--- Selection ---
Lamont made clear that despite his close relationship with Leyland, he would not be a Leyland clone. Though Lamont hasn't managed in over a decade, he said the desire has always been there.
The Boston experience and the Chicago experience are positives on Lamont's resume, giving him a big-market familiarity, but Lamont acknowledged that times have changed.
"Being here for a year, it wasn't quite then like it is now," Lamont said. "It was getting there, but this is the thing to do now, the thing to do is say, 'Hey, I went to the Red Sox game last night.' That's when you really have something for me as a franchise. That wasn't quite there yet. We're trying to get that in Detroit. But the players I handled in Chicago, be it Carlton Fisk, Frank Thomas, Jack McDowell, Robin Ventura, Ozzie Guillen -- heck, some are even managers -- I'm sure it helps. "People talk about personalities, I think you're managing more egos. That's what you have to handle more, are the guys' egos more than, say, their personalities."

--- Short exercise 1 ---
Restate the paragraph of the Lamont passage that begins "Lamont made clear" as a short bulleted list that keeps its main facts.
--- Short exercise 2 ---
Answer these questions from the Lamont passage, one line each:
(a) Who does Lamont say he will not be a clone of?
(b) What kind of familiarity do his Boston and Chicago experience give him?
(c) In which city does Lamont say "We're trying to get that"?
--- Short exercise 3 ---
Carry the Lamont passage forward from its last sentence with a few more sentences in the same reporting style.
The entries stand on their own and have no connection to the Lamont passage.

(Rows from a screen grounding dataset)
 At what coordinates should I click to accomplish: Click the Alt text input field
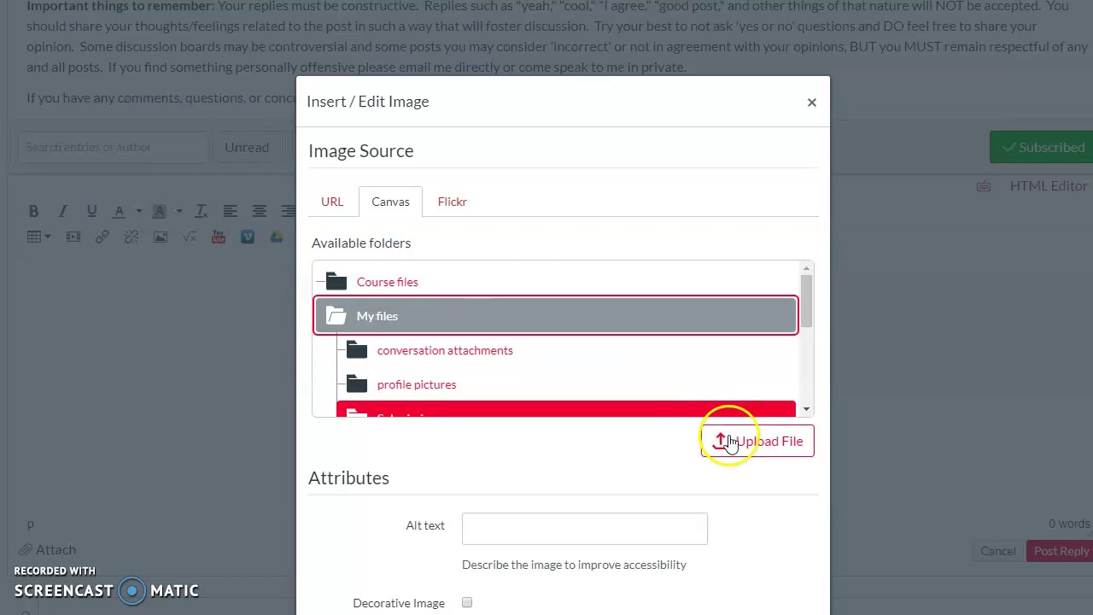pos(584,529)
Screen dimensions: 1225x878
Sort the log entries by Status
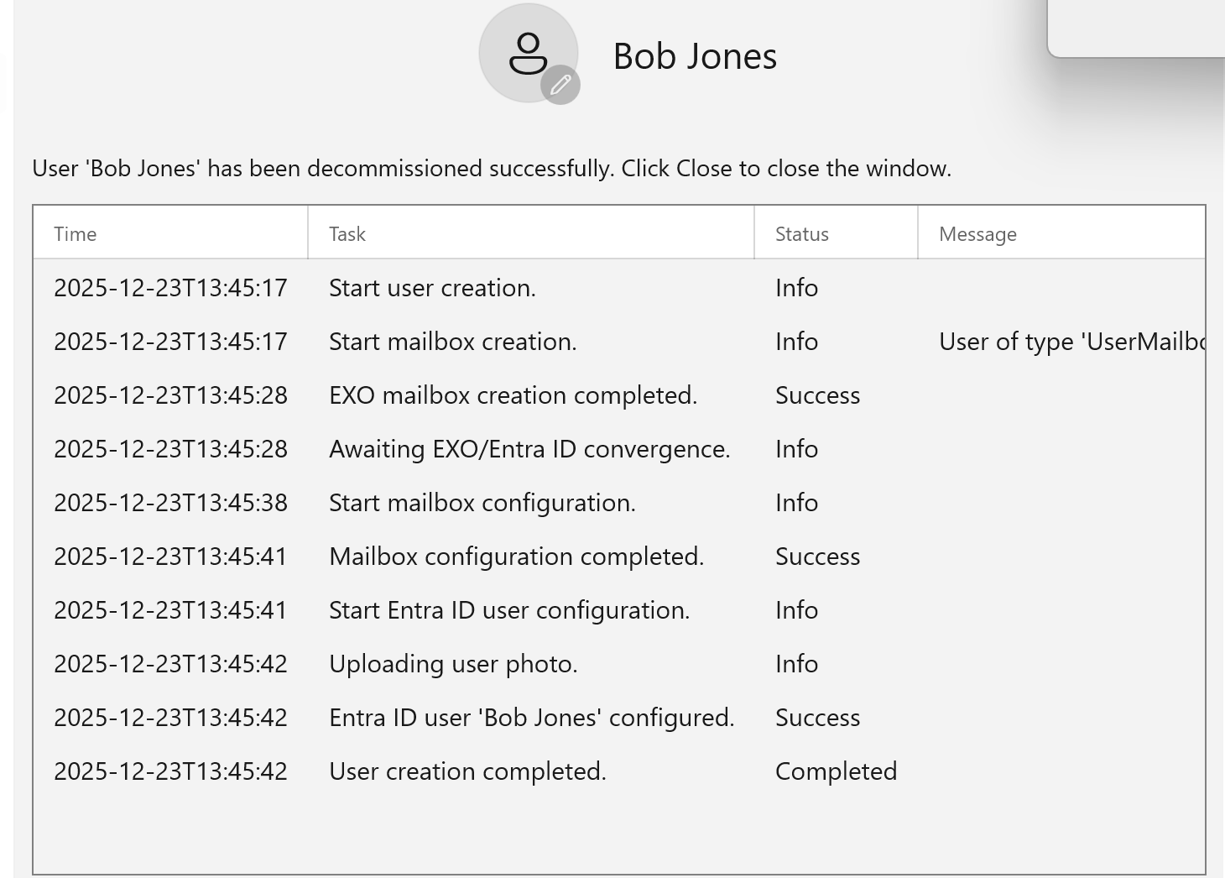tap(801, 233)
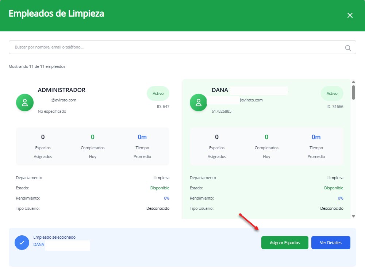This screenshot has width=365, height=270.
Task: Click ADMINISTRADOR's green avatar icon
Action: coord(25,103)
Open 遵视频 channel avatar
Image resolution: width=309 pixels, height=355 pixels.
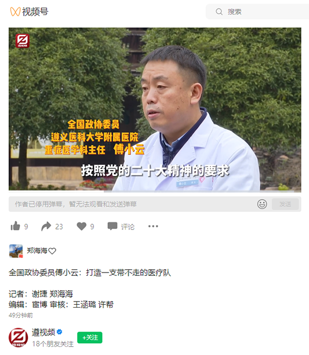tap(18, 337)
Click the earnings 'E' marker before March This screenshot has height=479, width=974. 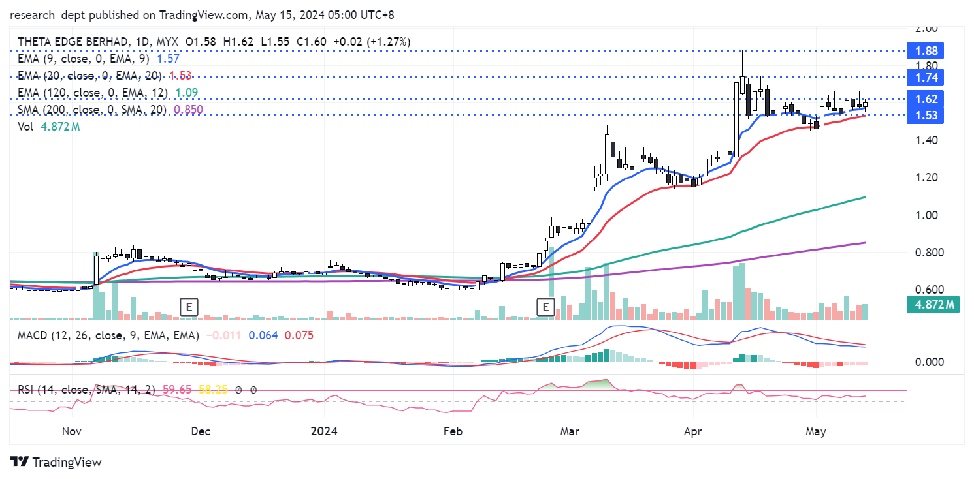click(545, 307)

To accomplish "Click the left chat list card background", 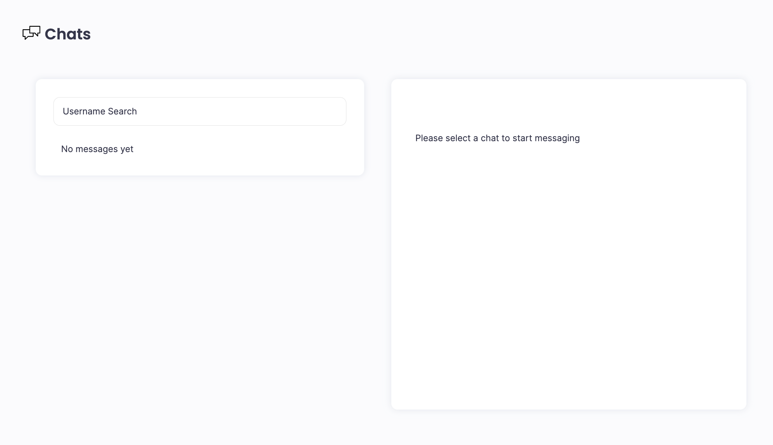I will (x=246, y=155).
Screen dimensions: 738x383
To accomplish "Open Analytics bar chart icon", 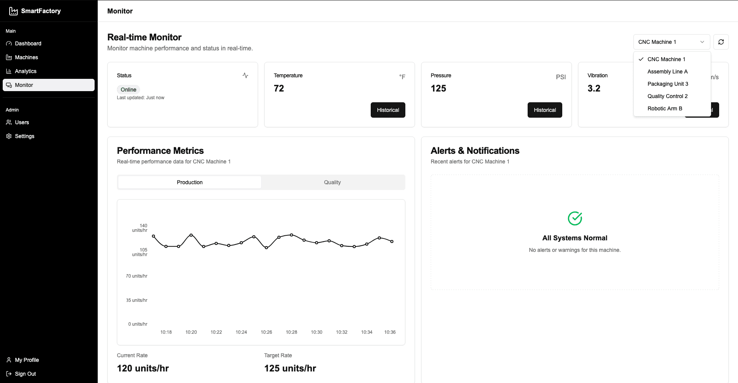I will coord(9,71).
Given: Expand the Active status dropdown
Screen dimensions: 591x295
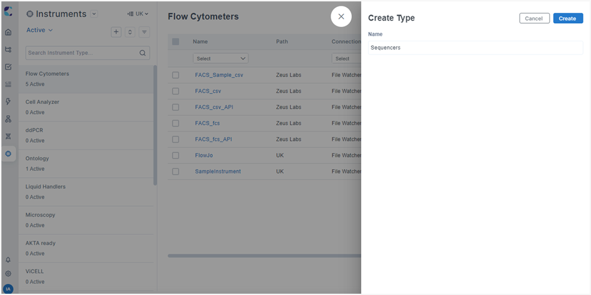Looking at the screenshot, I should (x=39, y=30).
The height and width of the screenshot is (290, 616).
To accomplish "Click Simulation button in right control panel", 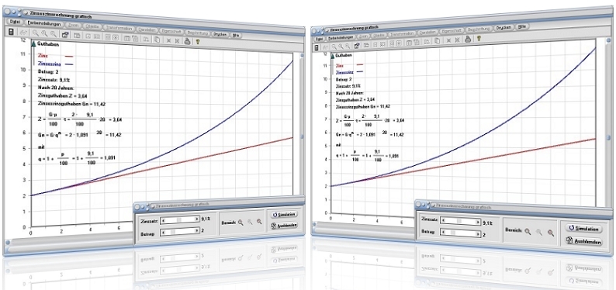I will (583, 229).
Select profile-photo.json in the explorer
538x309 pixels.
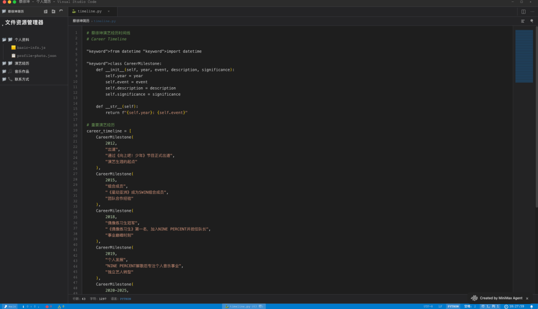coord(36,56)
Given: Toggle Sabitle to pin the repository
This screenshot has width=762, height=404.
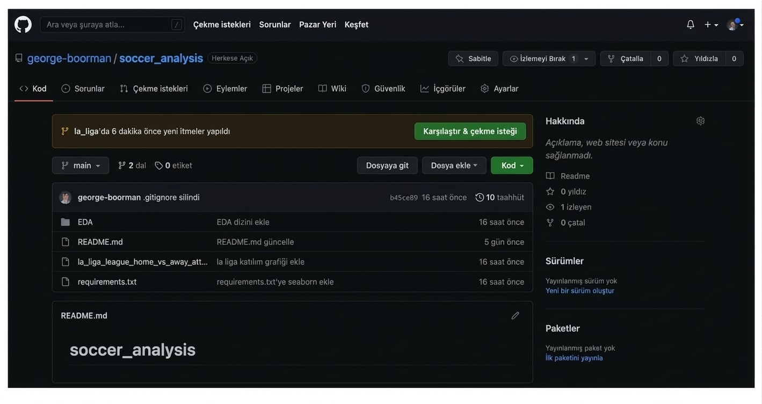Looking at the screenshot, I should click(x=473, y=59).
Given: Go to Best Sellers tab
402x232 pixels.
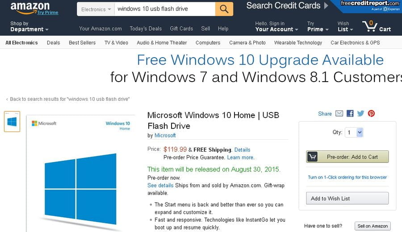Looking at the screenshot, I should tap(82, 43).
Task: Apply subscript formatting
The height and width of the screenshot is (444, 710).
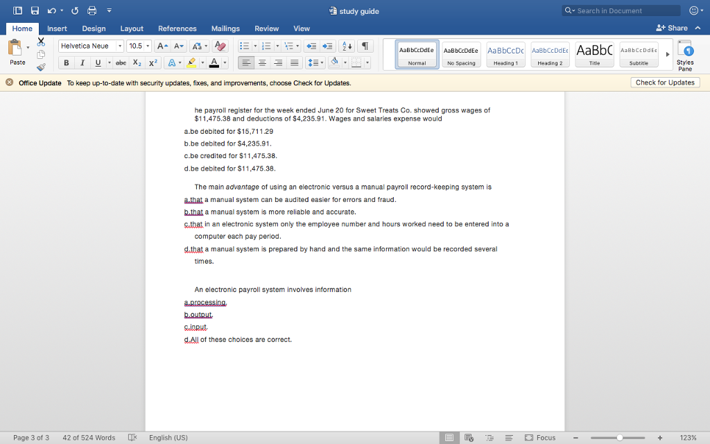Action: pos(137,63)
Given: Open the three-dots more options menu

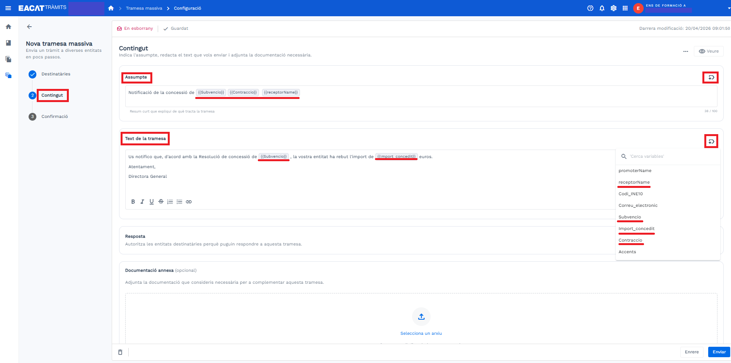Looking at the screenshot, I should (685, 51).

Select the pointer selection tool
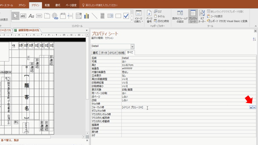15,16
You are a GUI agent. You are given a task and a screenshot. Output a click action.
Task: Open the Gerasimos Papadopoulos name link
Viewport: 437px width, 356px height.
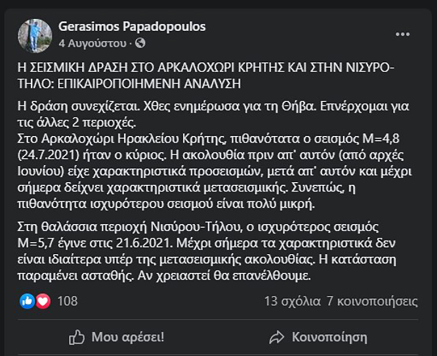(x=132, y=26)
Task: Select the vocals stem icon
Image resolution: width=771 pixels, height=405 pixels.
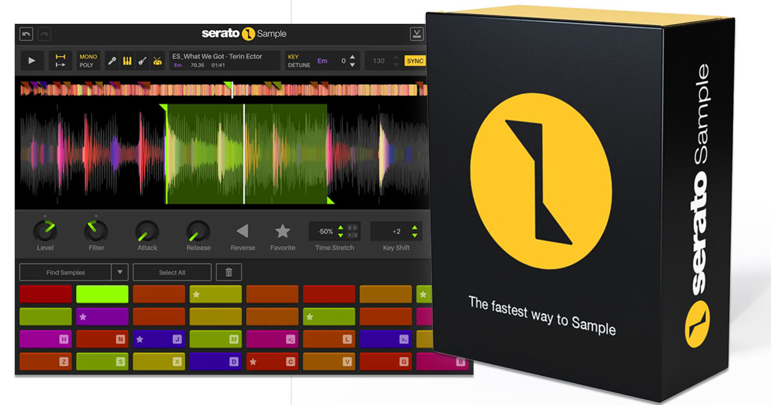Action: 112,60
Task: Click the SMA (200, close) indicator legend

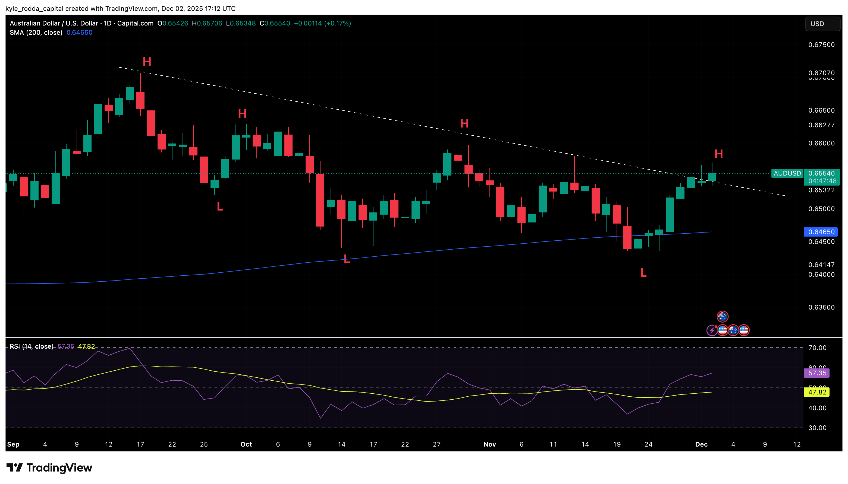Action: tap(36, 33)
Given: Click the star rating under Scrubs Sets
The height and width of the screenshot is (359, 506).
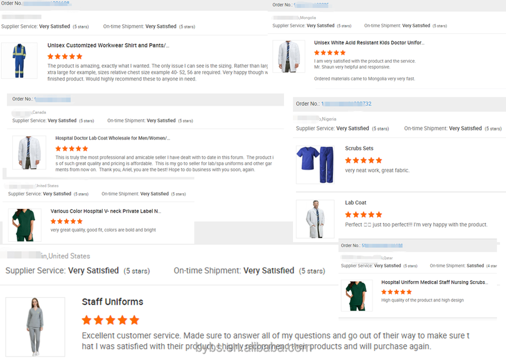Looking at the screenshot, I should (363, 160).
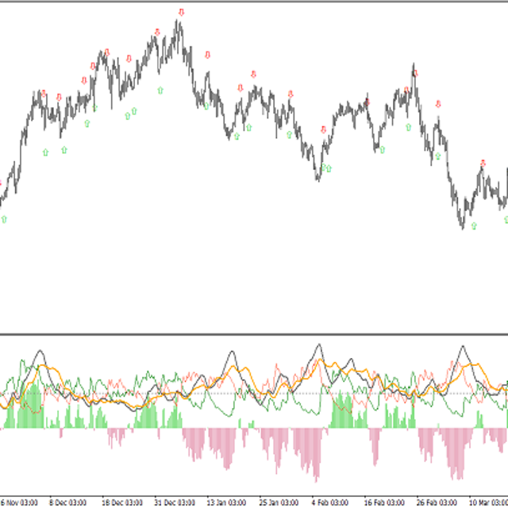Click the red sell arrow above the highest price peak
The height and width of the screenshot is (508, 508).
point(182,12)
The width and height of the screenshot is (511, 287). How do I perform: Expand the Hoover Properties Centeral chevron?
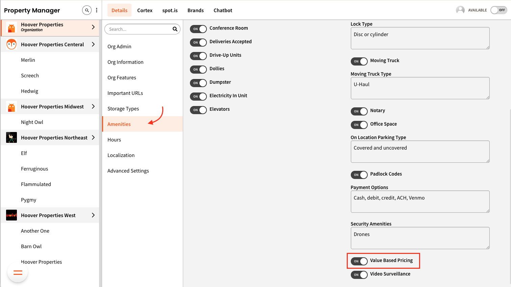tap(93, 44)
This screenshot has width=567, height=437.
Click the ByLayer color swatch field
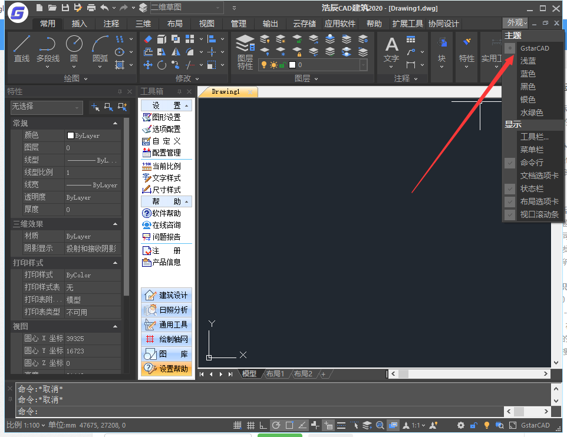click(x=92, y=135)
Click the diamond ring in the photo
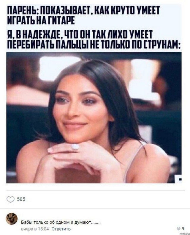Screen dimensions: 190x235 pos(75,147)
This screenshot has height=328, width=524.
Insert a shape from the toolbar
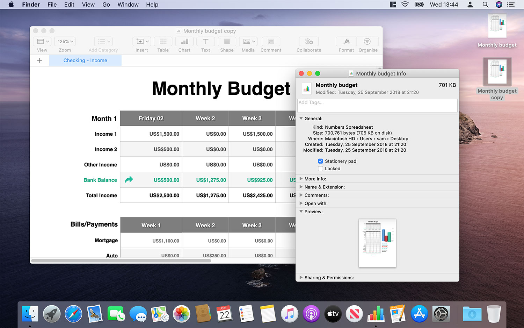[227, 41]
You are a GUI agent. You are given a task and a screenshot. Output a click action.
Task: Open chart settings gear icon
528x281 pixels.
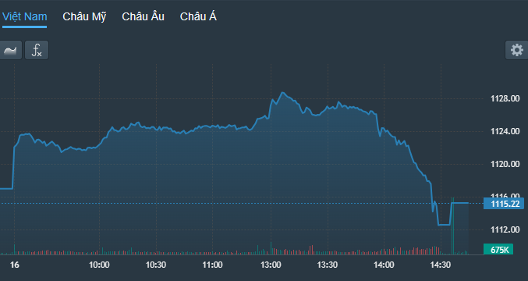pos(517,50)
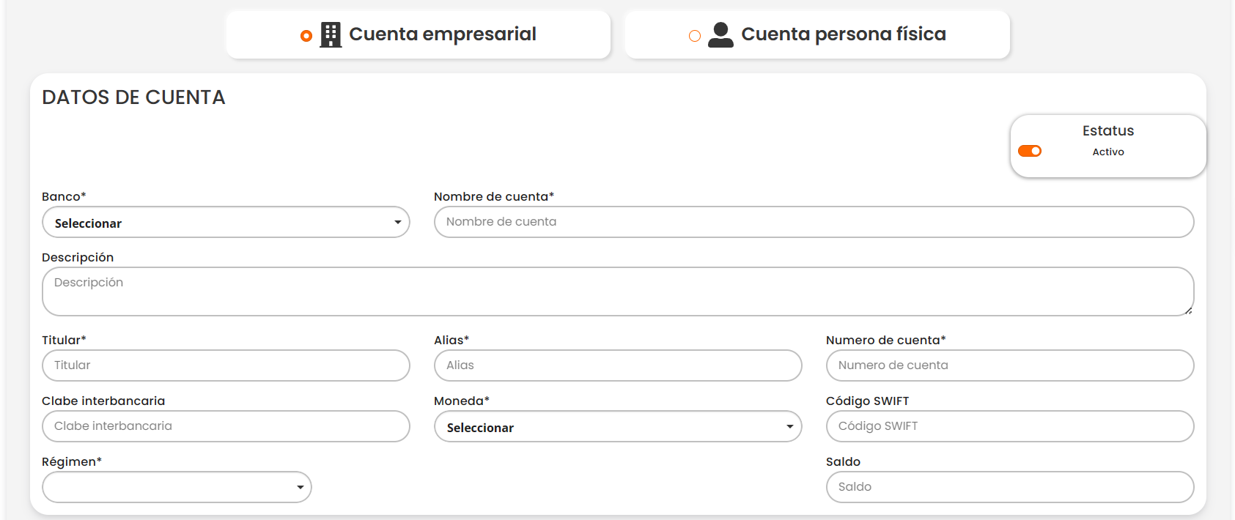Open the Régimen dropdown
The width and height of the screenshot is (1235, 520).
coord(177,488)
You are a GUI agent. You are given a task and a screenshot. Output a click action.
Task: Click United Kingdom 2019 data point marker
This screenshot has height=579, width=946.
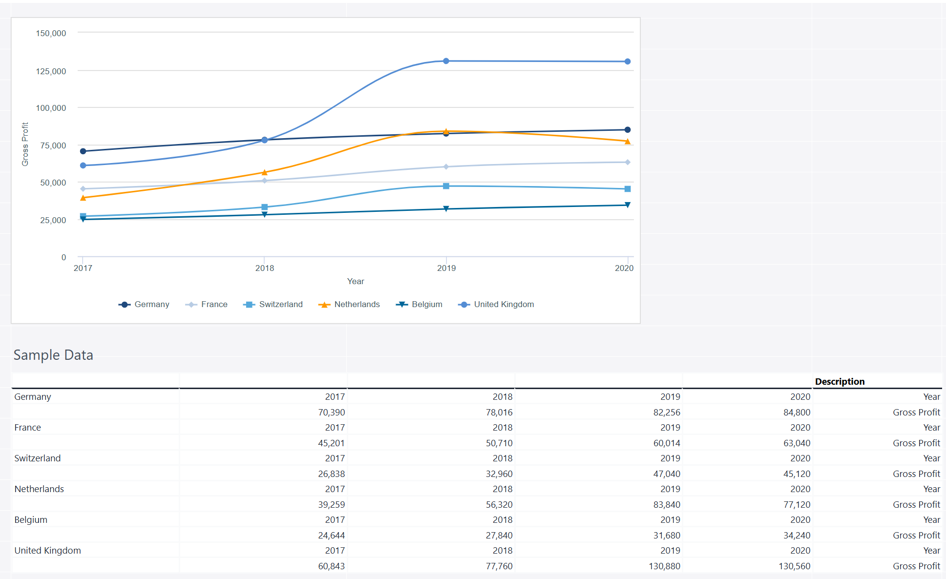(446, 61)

--- Task result 1 ---
- Despite his close relationship with Leyland, Lamont will not be a Leyland clone.
- Lamont hasn't managed in over a decade.
- He says the desire to manage has always been there.

--- Task result 2 ---
(a) Leyland
(b) Big-market familiarity
(c) Detroit

--- Task result 3 ---
The first round of meetings now all-but-certainly concluded, Cherington said there were no major surprises in the process.
Once a skipper is in place, Cherington said a coaching staff could come together "fairly quickly." The team has some names in mind already, but a manager must feel comfortable with his right-hand men.
"I think each candidate has fairly specific ideas on what they'd do," Cherington said Friday. "Some of those positions we'd defer mostly to the manager, and others would be more collaborative. We've got a list of names that would be attached to each candidate, and again, we hope that some of our current staff is here and expect some of our current staff to be here. So, I would think it would unfold pretty quickly."
Some members of last year's coaching staff have already been let go, but for those whose future is still open-ended -- like bench coach DeMarlo Hale -- Cherington is still in communication.
"I've tried to keep in touch with them every three to four days, so I think they have an idea of what's going on," Cherington said. "And again, they know we've got to get this decision made and there's going to be an opportunity to talk more about their position on the staff and making sure there's a good fit; not just for us, but for them, too. They've got to know who they're working for. So, we'll deal with each guy on a case-by-case [basis]."